• _Requirements_
Copy out every line below that contains the word "This". Case counts.

Entries on finding words and elements:
● ● ● ●

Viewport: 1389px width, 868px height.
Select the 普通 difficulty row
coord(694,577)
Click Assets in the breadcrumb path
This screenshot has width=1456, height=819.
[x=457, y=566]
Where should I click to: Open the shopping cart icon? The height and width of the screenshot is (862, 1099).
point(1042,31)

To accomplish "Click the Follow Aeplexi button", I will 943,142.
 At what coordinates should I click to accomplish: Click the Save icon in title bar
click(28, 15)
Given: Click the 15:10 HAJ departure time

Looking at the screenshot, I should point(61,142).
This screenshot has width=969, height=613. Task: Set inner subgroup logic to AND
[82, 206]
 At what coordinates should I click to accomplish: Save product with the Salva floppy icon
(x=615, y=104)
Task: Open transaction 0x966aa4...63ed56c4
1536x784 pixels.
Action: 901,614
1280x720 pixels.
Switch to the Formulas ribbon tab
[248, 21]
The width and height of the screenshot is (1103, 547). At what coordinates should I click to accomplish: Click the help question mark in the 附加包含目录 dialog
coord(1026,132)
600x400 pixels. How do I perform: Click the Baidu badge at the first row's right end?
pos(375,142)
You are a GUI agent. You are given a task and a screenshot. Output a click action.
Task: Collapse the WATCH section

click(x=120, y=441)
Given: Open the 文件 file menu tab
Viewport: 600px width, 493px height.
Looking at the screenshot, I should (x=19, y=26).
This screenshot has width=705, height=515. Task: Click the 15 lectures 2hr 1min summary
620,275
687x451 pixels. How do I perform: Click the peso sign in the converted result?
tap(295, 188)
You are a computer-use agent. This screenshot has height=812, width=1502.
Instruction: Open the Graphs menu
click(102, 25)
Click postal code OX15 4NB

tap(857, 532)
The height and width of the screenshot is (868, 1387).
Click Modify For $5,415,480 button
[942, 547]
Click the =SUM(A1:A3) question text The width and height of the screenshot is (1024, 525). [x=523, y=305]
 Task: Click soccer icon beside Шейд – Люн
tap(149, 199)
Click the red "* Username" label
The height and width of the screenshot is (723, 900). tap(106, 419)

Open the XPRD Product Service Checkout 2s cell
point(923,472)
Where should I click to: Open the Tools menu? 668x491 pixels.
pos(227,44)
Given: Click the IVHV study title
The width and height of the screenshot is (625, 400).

● ● ● ●

• _Solution below_
This screenshot has width=1456, height=819.
This screenshot has width=969, height=613. Task: Set inner subgroup logic to AND
This screenshot has width=705, height=515. Task: Click the 15 lectures 2hr 1min summary
You are a computer-use agent. This screenshot has height=812, width=1502.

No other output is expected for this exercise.